> [Requirement] For this exercise, copy out each line of the material below that includes "computer".

START The records

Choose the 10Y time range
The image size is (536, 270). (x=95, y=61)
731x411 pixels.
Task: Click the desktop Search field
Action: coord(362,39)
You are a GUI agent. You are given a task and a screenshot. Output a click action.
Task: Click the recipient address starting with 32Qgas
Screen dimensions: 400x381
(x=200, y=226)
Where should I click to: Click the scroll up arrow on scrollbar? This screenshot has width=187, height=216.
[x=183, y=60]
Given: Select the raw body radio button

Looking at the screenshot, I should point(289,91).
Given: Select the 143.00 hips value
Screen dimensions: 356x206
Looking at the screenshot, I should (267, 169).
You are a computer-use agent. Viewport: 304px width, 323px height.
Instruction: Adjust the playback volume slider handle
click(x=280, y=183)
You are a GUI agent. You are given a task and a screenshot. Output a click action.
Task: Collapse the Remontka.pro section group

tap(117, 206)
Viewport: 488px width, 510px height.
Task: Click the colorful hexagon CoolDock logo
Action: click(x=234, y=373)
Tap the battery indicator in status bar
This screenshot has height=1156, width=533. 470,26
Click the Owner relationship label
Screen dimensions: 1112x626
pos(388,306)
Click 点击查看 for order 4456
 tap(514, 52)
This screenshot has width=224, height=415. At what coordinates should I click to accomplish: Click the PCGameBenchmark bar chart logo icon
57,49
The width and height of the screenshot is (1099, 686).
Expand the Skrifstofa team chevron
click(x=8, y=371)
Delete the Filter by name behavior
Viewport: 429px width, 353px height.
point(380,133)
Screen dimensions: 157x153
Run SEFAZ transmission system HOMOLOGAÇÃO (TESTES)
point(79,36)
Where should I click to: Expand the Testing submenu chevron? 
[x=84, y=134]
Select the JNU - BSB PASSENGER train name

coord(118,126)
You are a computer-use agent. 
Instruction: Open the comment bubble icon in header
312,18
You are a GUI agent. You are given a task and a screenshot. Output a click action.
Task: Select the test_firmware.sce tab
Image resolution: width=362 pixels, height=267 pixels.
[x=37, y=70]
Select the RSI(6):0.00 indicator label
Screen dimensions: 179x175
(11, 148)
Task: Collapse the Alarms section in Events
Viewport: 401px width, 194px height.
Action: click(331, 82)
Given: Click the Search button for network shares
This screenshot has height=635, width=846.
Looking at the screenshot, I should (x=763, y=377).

END The records

> [Finished task]
You are a computer-use agent. Viewport: 304px width, 323px height.
You are a computer-use agent. 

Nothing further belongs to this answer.